Immigration

Les étrangers malades désormais entre les mains du ministère de l’Intérieur

Immigration

par Nolwenn Weiler

Depuis le 1er janvier, c’est le ministère de l’Intérieur qui évalue l’état de santé des étrangers malades, étape clé pour ceux et celles qui espèrent obtenir un « droit de séjour pour raisons médicales ». Créé il y a 20 ans en France, ce droit de séjour est accordé à toute personne dont l’« état de santé nécessite une prise en charge médicale dont le défaut pourrait entraîner pour lui des conséquences d’une exceptionnelle gravité, sous réserve de l’absence d’un traitement approprié » dans son pays d’origine. 6000 personnes ont pu obtenir une telle carte de séjour en 2013. Jusqu’à présent, c’était le ministère de la Santé qui fournissait aux préfectures ses conclusions sur l’état de santé du demandeur. Le fait de confier cette mission au ministère en charge de contrôler l’immigration, via les médecins de l’Office français de l’immigration et de l’intégration (OFII), inquiète les associations qui accompagnent les étrangers.

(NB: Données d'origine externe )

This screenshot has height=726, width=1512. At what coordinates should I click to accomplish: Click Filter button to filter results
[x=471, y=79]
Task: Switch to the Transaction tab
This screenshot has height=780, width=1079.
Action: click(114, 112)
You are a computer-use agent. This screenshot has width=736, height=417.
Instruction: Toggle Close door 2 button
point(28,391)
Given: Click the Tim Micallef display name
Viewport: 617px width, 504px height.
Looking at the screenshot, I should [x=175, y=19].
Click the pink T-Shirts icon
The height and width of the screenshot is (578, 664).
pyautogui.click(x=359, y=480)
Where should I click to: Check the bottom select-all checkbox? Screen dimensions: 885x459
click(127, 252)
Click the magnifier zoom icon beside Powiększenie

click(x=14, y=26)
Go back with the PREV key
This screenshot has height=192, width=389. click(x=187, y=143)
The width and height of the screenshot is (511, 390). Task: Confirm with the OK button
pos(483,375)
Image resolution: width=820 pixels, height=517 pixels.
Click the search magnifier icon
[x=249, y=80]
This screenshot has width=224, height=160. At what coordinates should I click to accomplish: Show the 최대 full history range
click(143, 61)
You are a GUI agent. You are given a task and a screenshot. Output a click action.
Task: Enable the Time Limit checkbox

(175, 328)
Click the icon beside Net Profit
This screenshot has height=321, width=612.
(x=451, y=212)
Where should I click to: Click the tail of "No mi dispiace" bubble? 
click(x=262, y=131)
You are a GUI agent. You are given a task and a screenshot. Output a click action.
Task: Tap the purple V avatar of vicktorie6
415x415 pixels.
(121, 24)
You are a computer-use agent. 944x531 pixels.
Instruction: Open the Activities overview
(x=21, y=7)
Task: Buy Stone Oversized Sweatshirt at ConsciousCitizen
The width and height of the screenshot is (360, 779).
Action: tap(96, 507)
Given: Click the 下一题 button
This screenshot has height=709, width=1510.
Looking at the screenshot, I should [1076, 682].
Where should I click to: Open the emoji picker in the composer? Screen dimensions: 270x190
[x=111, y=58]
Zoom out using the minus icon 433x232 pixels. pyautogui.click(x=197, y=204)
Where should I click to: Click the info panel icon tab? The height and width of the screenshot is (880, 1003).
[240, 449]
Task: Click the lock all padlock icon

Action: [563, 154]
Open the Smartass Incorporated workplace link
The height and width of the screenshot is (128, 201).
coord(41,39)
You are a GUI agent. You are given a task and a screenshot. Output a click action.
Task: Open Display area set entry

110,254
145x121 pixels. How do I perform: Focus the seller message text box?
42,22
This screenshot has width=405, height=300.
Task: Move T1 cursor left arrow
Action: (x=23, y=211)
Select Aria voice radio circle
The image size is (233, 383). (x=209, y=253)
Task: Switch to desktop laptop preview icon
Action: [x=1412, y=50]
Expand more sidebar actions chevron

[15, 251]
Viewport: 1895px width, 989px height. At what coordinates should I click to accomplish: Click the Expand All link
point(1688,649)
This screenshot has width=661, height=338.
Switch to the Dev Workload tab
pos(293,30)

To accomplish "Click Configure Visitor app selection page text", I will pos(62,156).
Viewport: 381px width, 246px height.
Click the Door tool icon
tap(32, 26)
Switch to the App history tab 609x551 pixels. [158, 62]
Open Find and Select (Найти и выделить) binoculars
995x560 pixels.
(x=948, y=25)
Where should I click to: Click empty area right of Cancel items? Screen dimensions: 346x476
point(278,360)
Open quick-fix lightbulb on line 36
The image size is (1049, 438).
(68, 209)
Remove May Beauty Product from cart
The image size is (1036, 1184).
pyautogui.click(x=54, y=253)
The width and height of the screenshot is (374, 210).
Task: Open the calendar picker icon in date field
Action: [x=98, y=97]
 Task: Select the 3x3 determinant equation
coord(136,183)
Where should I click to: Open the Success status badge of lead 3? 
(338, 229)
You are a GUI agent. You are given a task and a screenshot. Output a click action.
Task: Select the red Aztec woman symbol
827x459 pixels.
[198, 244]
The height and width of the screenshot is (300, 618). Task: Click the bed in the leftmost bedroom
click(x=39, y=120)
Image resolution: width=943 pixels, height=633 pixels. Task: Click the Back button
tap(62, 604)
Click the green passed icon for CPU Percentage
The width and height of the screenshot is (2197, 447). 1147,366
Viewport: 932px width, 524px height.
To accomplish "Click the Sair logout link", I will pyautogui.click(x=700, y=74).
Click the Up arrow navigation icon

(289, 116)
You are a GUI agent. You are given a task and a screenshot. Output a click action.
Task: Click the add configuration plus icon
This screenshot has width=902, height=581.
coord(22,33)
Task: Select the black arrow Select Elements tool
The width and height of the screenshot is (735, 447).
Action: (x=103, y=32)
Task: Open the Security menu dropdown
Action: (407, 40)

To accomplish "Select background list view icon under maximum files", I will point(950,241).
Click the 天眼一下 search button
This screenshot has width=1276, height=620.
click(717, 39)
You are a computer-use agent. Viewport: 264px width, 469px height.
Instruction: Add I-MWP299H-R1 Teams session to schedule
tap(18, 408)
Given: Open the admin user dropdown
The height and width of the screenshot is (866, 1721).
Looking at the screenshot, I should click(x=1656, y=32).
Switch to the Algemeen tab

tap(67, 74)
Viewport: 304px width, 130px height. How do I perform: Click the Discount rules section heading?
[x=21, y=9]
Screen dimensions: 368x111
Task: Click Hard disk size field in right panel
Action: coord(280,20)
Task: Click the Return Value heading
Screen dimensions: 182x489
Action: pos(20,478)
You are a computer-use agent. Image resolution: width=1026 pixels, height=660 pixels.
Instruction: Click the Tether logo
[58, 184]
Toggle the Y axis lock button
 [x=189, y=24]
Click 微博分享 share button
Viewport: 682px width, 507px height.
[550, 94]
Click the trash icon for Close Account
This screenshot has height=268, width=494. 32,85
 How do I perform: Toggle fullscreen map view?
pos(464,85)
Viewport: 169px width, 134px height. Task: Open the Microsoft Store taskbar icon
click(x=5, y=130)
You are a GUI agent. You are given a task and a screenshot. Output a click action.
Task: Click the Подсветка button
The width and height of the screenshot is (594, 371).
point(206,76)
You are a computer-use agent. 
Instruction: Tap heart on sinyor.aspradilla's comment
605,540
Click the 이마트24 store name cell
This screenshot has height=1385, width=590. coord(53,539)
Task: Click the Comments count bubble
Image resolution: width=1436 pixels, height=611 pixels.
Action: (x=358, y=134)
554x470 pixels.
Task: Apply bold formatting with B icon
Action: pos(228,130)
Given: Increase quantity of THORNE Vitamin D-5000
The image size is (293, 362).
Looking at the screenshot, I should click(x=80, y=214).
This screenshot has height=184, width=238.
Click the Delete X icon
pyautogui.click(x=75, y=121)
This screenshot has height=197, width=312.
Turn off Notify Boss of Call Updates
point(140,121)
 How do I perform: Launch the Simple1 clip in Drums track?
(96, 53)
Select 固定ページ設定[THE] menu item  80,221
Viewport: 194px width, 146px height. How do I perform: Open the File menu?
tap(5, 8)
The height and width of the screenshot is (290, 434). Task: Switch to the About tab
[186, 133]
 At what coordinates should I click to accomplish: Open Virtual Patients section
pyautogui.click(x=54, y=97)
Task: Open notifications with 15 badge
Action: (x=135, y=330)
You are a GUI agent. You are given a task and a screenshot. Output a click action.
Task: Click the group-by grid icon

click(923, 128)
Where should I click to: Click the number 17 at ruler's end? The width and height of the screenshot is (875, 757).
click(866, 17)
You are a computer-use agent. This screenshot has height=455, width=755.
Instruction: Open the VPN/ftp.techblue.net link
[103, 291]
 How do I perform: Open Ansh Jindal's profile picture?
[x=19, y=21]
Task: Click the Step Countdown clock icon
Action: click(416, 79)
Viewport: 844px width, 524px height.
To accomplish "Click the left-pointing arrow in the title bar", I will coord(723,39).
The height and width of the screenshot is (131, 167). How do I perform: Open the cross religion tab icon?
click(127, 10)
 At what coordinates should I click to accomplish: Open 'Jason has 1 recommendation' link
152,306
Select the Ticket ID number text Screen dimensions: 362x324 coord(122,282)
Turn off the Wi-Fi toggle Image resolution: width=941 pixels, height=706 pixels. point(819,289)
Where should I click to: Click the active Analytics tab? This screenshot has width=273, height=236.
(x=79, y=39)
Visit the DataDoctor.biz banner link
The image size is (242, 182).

« Seuls les enjeux de contrôle de l’immigration semblent désormais primer au mépris des considérations sanitaires », déplore l’Observatoire du droit à la santé des étrangers (ODSE). Même son de cloche du côté du Défenseur des droits, pour qui ce transfert de la procédure médicale aux médecins de l’OFII « consacre la tendance à faire primer des considérations liées à la maîtrise de l’immigration sur celles liées à la protection de la santé » [1]. En plus de l’atteinte aux droits des personnes étrangères malades, ce changement de fonctionnement du « droit de séjour pour raisons médicales » présente des risques pour la population française. L’un des objectifs du dispositif est d’éviter que des personnes porteuses de maladies transmissibles ne restent dans la clandestinité, sans prise en charge médicale appropriée, voire sans prise en charge du tout.

Pressions des préfets sur les médecins

Les immiscions de la Place Beauvau dans les évaluations médicales ont commencé il y a plusieurs années. En 2013, le Syndicat des médecins inspecteurs de santé publique (SMIS) a estimé dans un communiqué que le secret médical était « bafoué par certains représentants de l’État dans les départements », signalant des contre-enquêtes administratives menées par les préfectures sur la situation médicale de l’étranger malade, alors que celles-ci ne sont pas censées avoir d’information sur la pathologie en cause. Un article publié le 27 novembre dernier par Médiapart signale que « de nombreuses préfectures continuent à contester les avis favorables des médecins agences régionales de santé (ARS), avec le soutien actif du médecin-conseil du ministère (de l’intérieur), Bernard Montagnon. Son intervention directe apparaît dans des procédures judiciaires suivies par les associations de défense des étrangers ».

« Depuis 2012, les refus d’admission au séjour pour soins opposés par les préfets en dépit d’un avis favorable du médecin de l’ARS augmentent », relève de son côté le Défenseur des droits. Plusieurs médecins des agences régionales de santé se sont par ailleurs plaint de pressions préfectorales auprès de leurs Conseils de l’ordre, leur intimant de réduire le nombre d’avis médicaux pouvant favoriser l’obtention de cartes de séjour. Face à ces risques importants d’atteinte aux droits des étrangers, les associations exigent du gouvernement des garanties : elles veulent s’assurer que le pilotage de l’évaluation médicale des demandes de cartes de séjour pour soins reste sous la compétence exclusive du ministère de la Santé.

Notes

[1Voir le rapport du défenseur des droits publié en mai 2016, consacré aux droits fondamentaux des étrangers en France.